Subdivision (a) authorizes reciprocal jurisdiction among the armed forces, but makes the exercise of such jurisdiction by any force subject to regulations prescribed by the President. Such regulations will enumerate those situations in which one armed force may try personnel of another armed force. This method of providing for the exercise of reciprocal jurisdiction permits flexibility, in that new situations for which the exercise of such jurisdiction may be desirable, can be provided for as they arise.

The provision in subdivision (b) is particularly applicable to cases where reciprocal jurisdiction has been exercised and is therefore placed in this article. The same practice will be followed in all court-martial cases, however. The disposition of records under article 65 is controlled by this subdivision. Article 18. Jurisdiction of general courts martial.

This article is derived from AW 12. The punishments which may be adjudged are changed from those "authorized by law or the customs of the service” to those “not forbidden by this code” because the law and customs of each of the services differ. Cruel and unusual punishments are forbidden in the code; other punishments which may be adjudged will be made uniform by the regulations prescribed by the President under article 56.

It will be noted in the punitive articles, articles 77–134, that the death penalty can be adjudged only when specifically authorized for the violation of a specific punitive article. Article 19. Jurisdiction of special courts martial

This article is derived from AW 13. Special courts martial are given the authority to try capital cases under such regulations as the President may prescribe instead of when the officer with general courtmartial jurisdiction over the case authorizes. The Navy proposes this procedure so that prior blanket authority may be obtained for capital offenses to be tried by special courts aboard ship where circumstances make it desirable, since it is not practicable to refer such a case to the officer with general court-martial jurisdiction. Death is added to the list of punishments which a special court martial may not adjudge, to cover the cases which a special court tries which would otherwise be capital cases. Other restrictions on punishment are adopted from AW 13. It is intended that special courts martial shall not have jurisdiction to try offenses for which a mandatory punishment has been prescribed by this code.

The provision in AW 13 that a bad-conduct discharge adjudged by a special court martial is subject to approval by an officer with general court martial jurisdiction has been deleted from this article.

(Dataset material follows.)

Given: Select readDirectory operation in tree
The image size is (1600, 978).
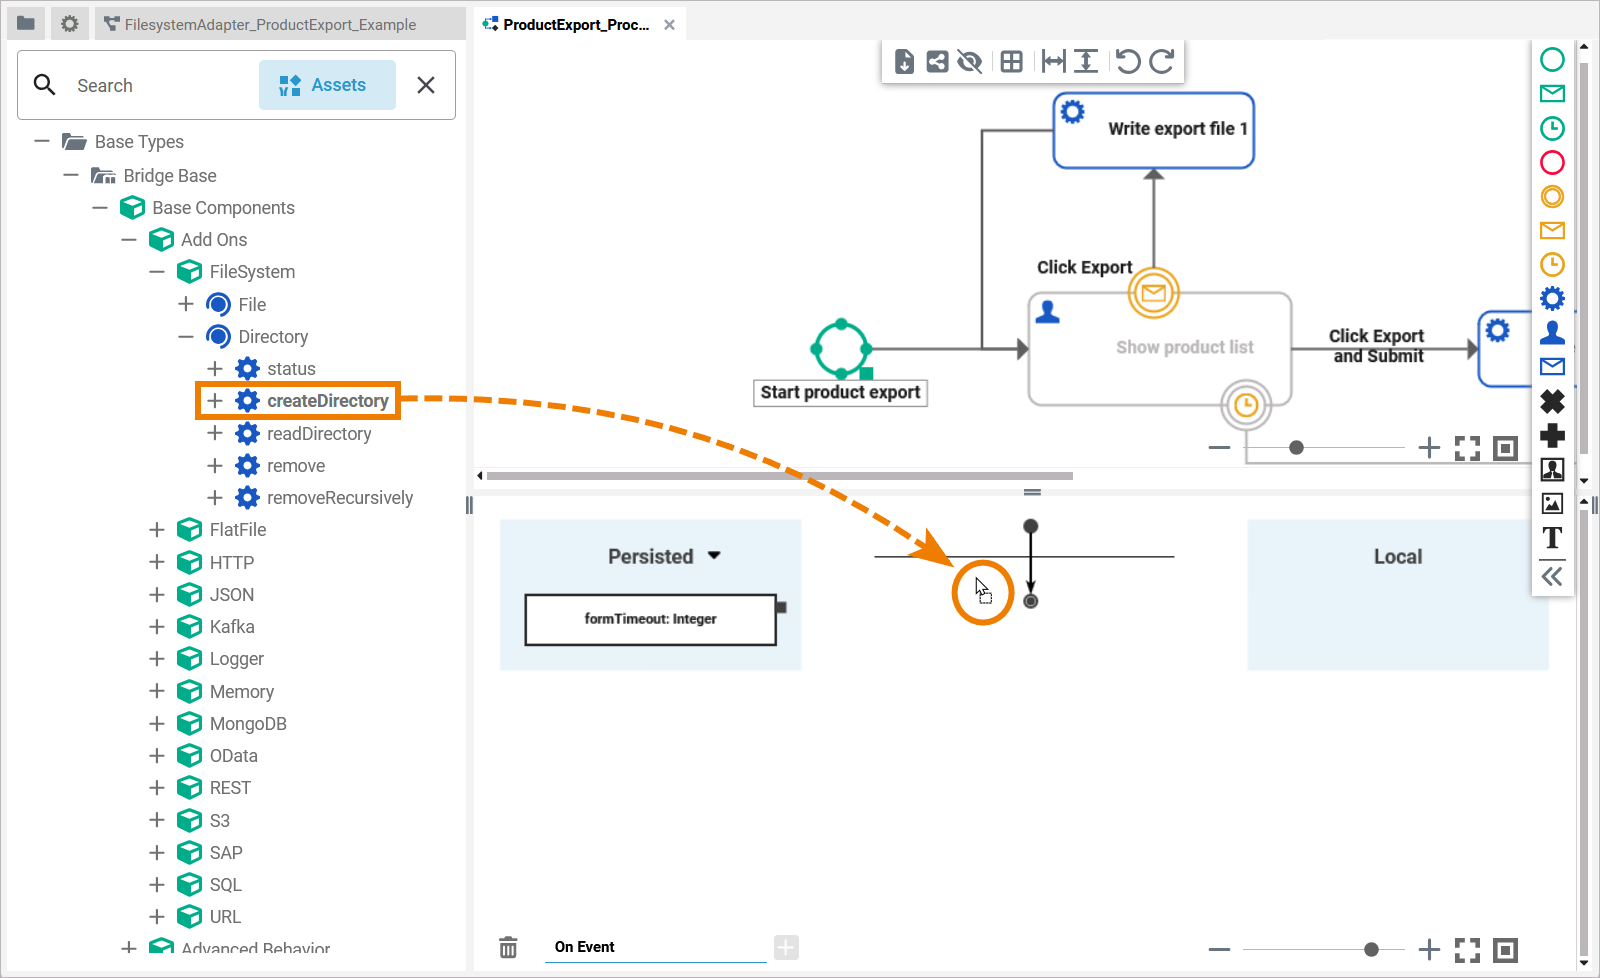Looking at the screenshot, I should click(319, 434).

The review of special courts-martial records and the execution of sentences are covered in articles 65, 66, and 71 of this code.

References: AW 13 and proposed AGN, articles 17 and 20.

Article 20. Jurisdiction of summary courts martial

The right to refuse trial by summary court martial is made absolute, except for the case where a person has been permitted to refuse punishment under article 15.

References: AW 14 and proposed AGN, articles 15 and 16. Article 21. Jurisdiction of courts martial not exclusive

This article preserves existing Army and Air Force law which gives concurrent jurisdiction to military tribunals other than courts martial. The language of AW 15 has been preserved because it has been construed by the Supreme Court (Ex Parte Quirin, 317 U. S. 1 (1942)).

References: AW 15; proposed AGN, article 5 (f). Article 22. Who may convene general courts martial

This article is derived from AW 8. Provisions for Navy, Air Force, and Coast Guard convening authorities are added. Paragraphs (6) and (7) permit the President and the Secretaries of the Army, Navy, Air Force, and Treasury (for the Coast Guard when not serving with the Navy) to empower other commanding officers to convene general courts martial. See article 1 for definition of Department.”

Subdivision (b) is derived from AW 8. The word "accuser" is used in place of "accuser or prosecutor," and "accuser" is defined in article 1 in order to clarify its meaning.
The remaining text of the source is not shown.